Cisco has clearly been eying innovative startups lately. Last week, Cisco bought up wireless network maker Arch Rock to help round out its smart grid network portfolio, and earlier this year, Cisco invested in Grid Net, a startup championing WiMax for the smart grid. Of course, startups aren’t Cisco’s only smart grid partners, and the company is working with IBM, meter makers like General Electric and Itron, power gear suppliers like Siemens and Schneider Electric, and network providers like Verizon.
Pulse Energy makes so-called “continuous commissioning” software for buildings, improving on existing building management systems by tracking energy use through multiple sources and presenting it in a way facility managers can handle. Building control systems tend to lose efficiency over time as fans break, temperature sensors go out, and other general wear and tear erodes performance. Fixing this “energy drift” usually means calling in a team of engineers to pore over every control panel and air duct — an expensive proposition, but better than putting off maintenance until something expensive breaks.
Pulse; Berkeley, Calif.-based Scientific Conservation; and others are hoping a software solution can cut those energy drift losses by 25 percent or more, as well as save money through preventative maintenance. Others tackling the market include Prenova, Enforma, Cimetrics, Tririga, and demand response provider EnerNoc, all with different angles on making buildings more efficient. Australian startup BuildingIQ offers software to turn down building power use based on utility power pricing as well as optimizing efficiency.

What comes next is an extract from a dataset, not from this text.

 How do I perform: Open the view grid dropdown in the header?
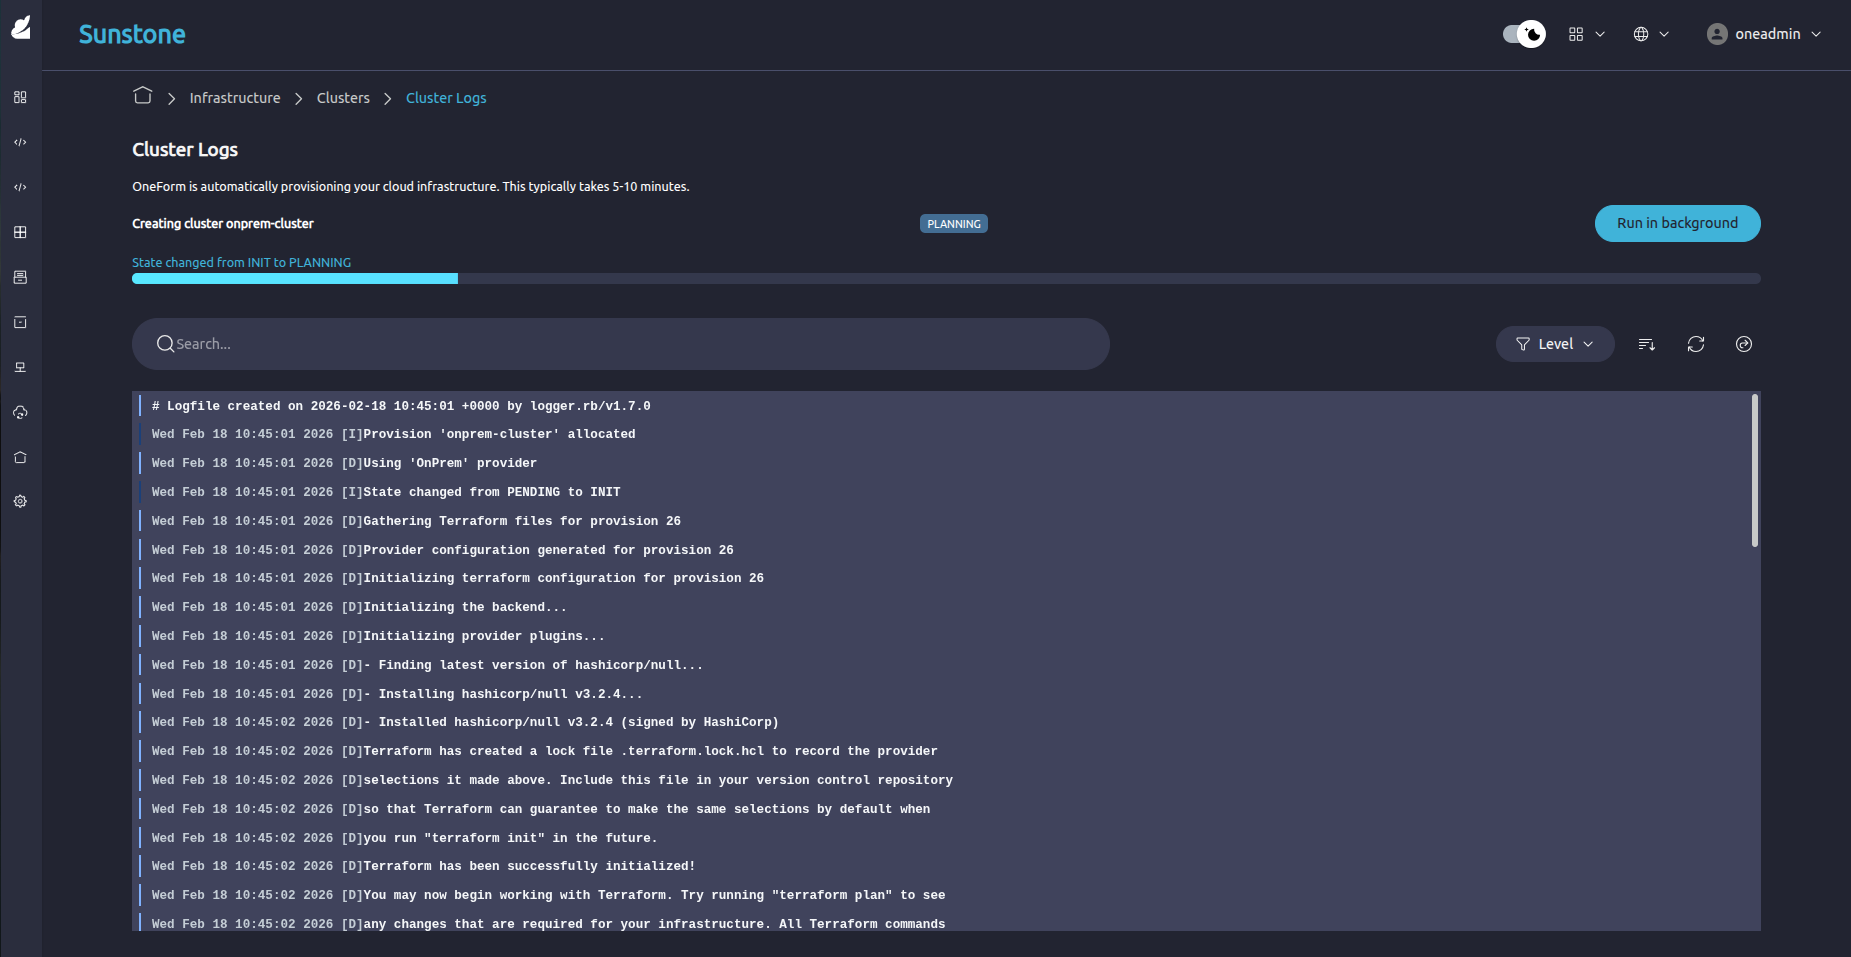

This isn’t Pulse’s first project; it installed software and hardware in 10 buildings for the 2010 Olympics in Vancouver, and has done projects with the University of British Columbia. In this new project, Pulse will integrate its software with Cisco’s Building Mediator system to lower energy use at Vancouver City Hall and several other city-owned test buildings. Cisco, in turn, integrates with building control systems from giants like Siemens, Johnson Controls and Honeywell, and launched its EnergyWise 2.0 platform in April. However, beyond a pilot project with Pacific Gas & Electric and NetApp — which says it saved $2 million in its first year — Cisco has been relatively quiet about commercial deployments.
Commercial and industrial buildings present a tempting, under-served target, but at present, most building energy efficiency is done in the public sector: schools, hospitals, universities and government buildings. That makes Cisco a good partner: Beyond Vancouver, it’s working on a long list of pilot projects with cities including Amsterdam, Barcelona, New York, San Francisco and Toronto, to name a few.